Open LLauryn opened 5 years ago
Thanks. Most of them are used for names. I fixed the bug so update the library to check the new results. Some of them are still missing because they are not in cedict. Let me find a solution to this in the near future.

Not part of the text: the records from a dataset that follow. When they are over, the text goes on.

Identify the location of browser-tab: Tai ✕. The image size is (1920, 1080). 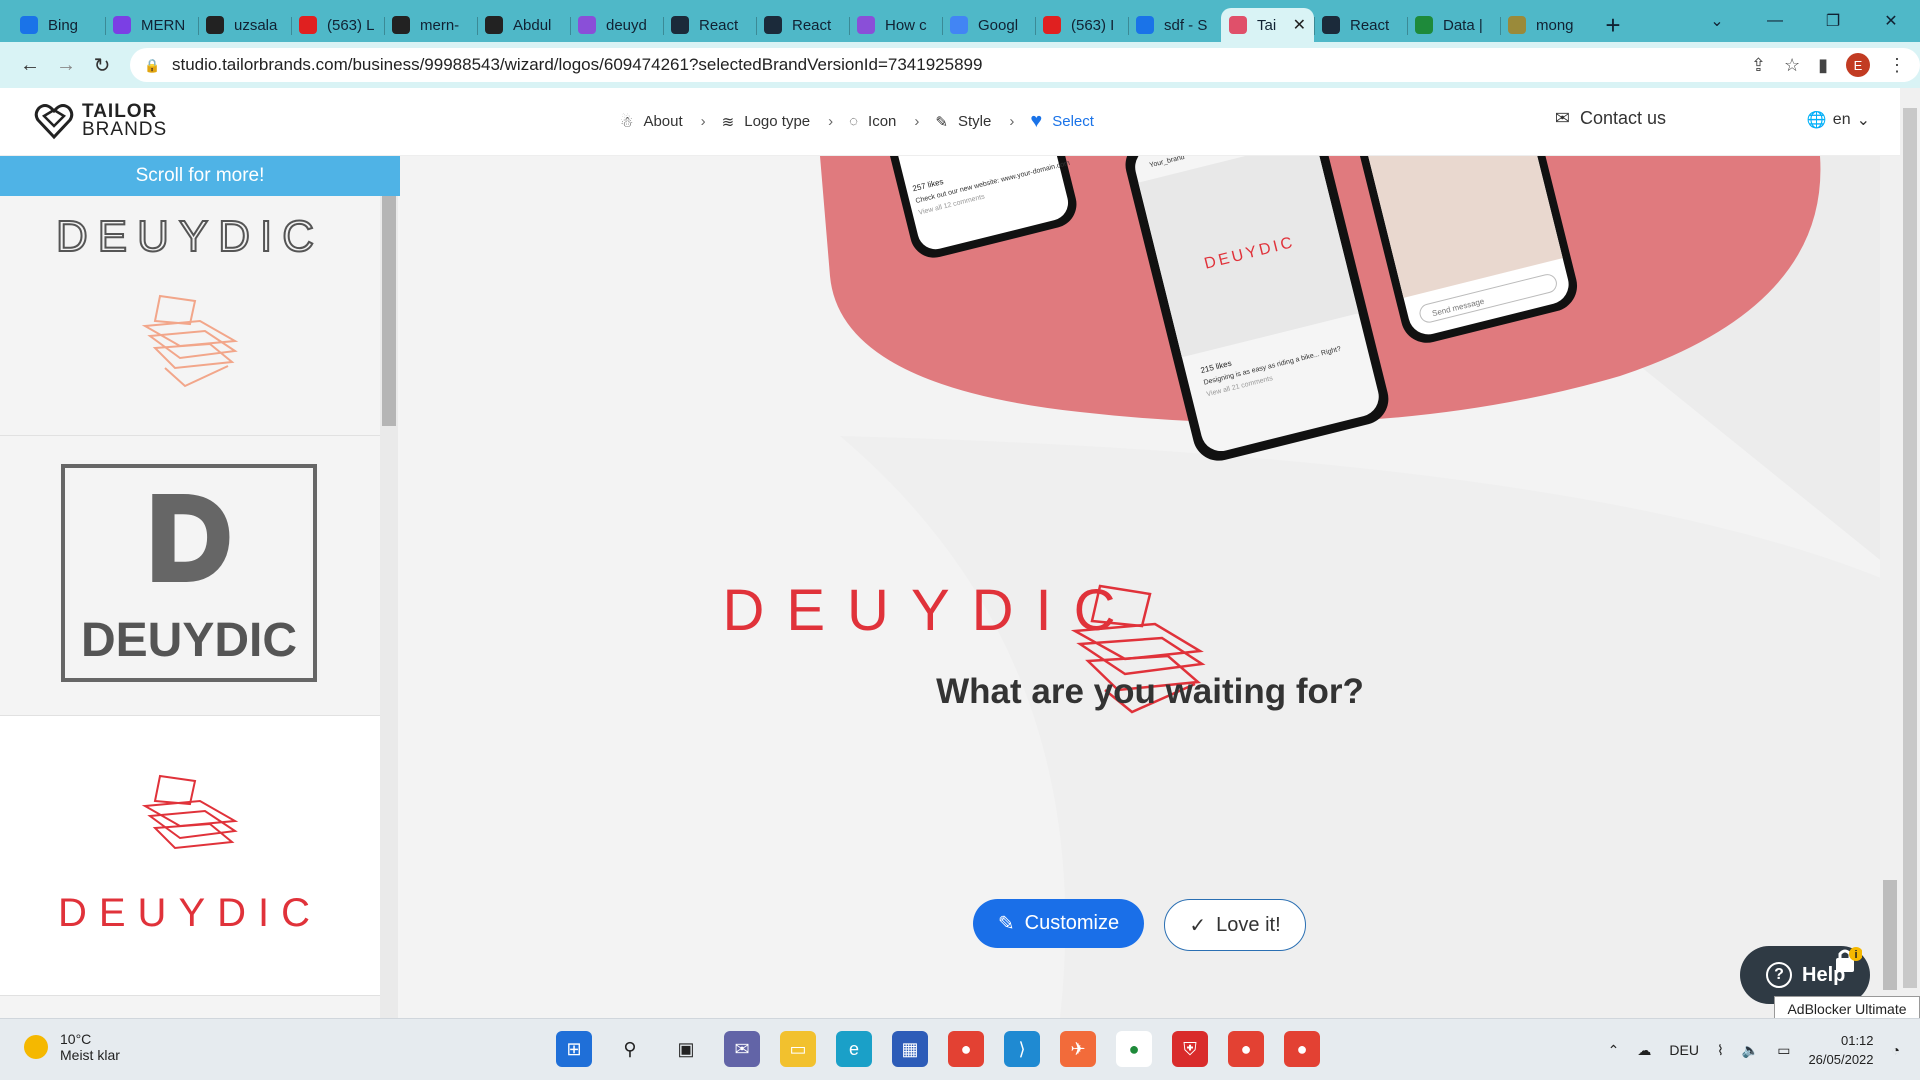
(1268, 25).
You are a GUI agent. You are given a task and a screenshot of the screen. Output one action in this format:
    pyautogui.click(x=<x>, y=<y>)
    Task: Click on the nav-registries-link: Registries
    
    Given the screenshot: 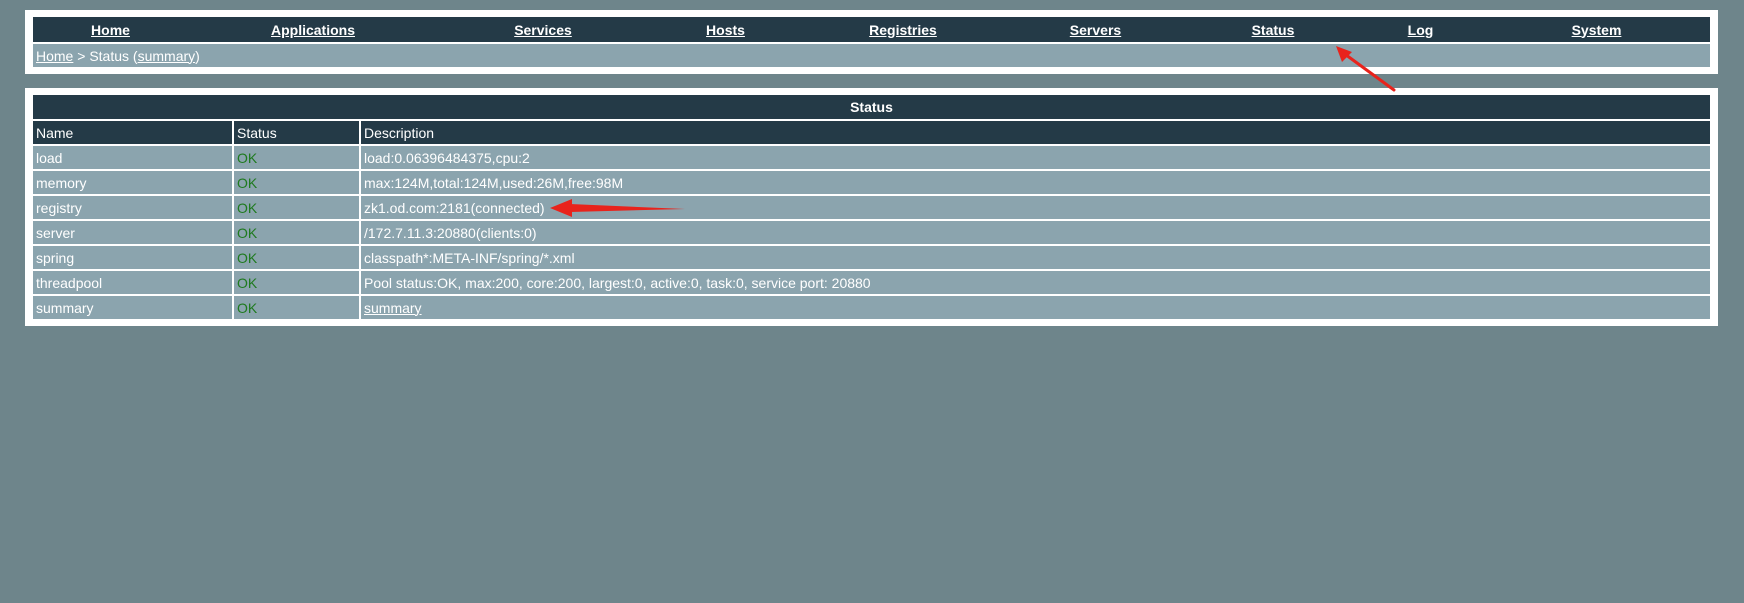 What is the action you would take?
    pyautogui.click(x=903, y=30)
    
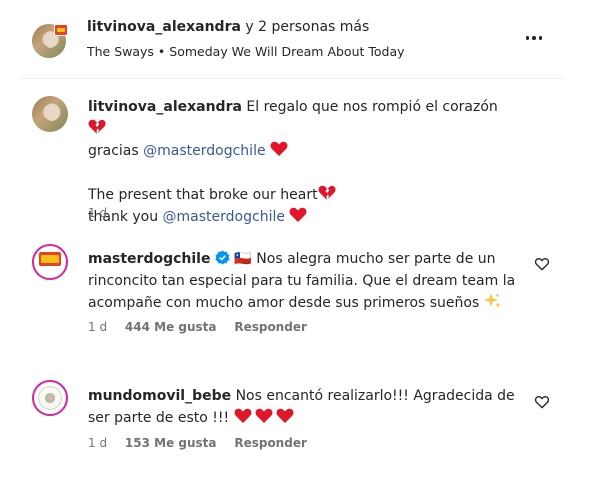  I want to click on verified-badge-icon, so click(222, 258).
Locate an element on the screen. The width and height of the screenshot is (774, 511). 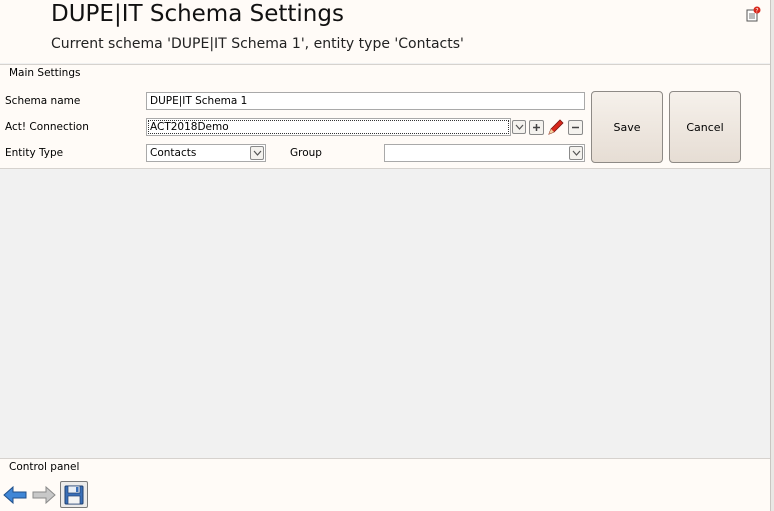
help-icon: ? is located at coordinates (753, 14).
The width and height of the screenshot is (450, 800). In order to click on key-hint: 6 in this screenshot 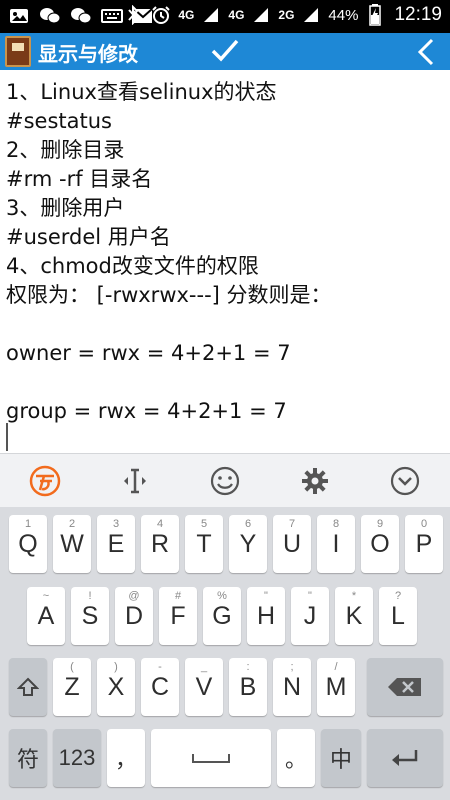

@Kyubyong Thanks for your impressive work. I also found Some Chinese words are not included in the module, such as "琊". Cound you update and include these missing Chinese words?
thanks
Another question, how many Chinese word is included in the model? Cound you include the full Chinese Dictonary? Thanks
The library of Chinese grapheme-to-phoneme conversion is not complete. I have found part of missed Chinese words: 邓,吴,鄂,皖,蔡,萨,廖,宋,秦,刘,滧,闫,陕,郑,郝,犇,鹏,陇,祾,渭,邹,濮,梵,佟,韩,龚,洛,湘,婍,沂,隋,洣,潘,蒋,禹,喲,闽,湳,綪,睍,孻,汶,杭,吶,黔,渝,辽,銶,滇,灞,溁,浙,渤,邵,赣,淮,郸,彭,傣,蜀,沪,癍,郦,滕,滦,榣,姈,亳,漳,邢,涪,尧,昝,羲,媃,粤,鞑 from g2pc import G2pC g2p = G2pC() print(g2p("吴")) e.g. When I input the text "邓小平", the result for "邓" is ('邓', 'nr', '邓', '邓', '', '邓'). When I input "吴", the result is ('吴', 'nr', '吴', '吴', '', '吴'), etc. All of words I post have the same problem like the examples above.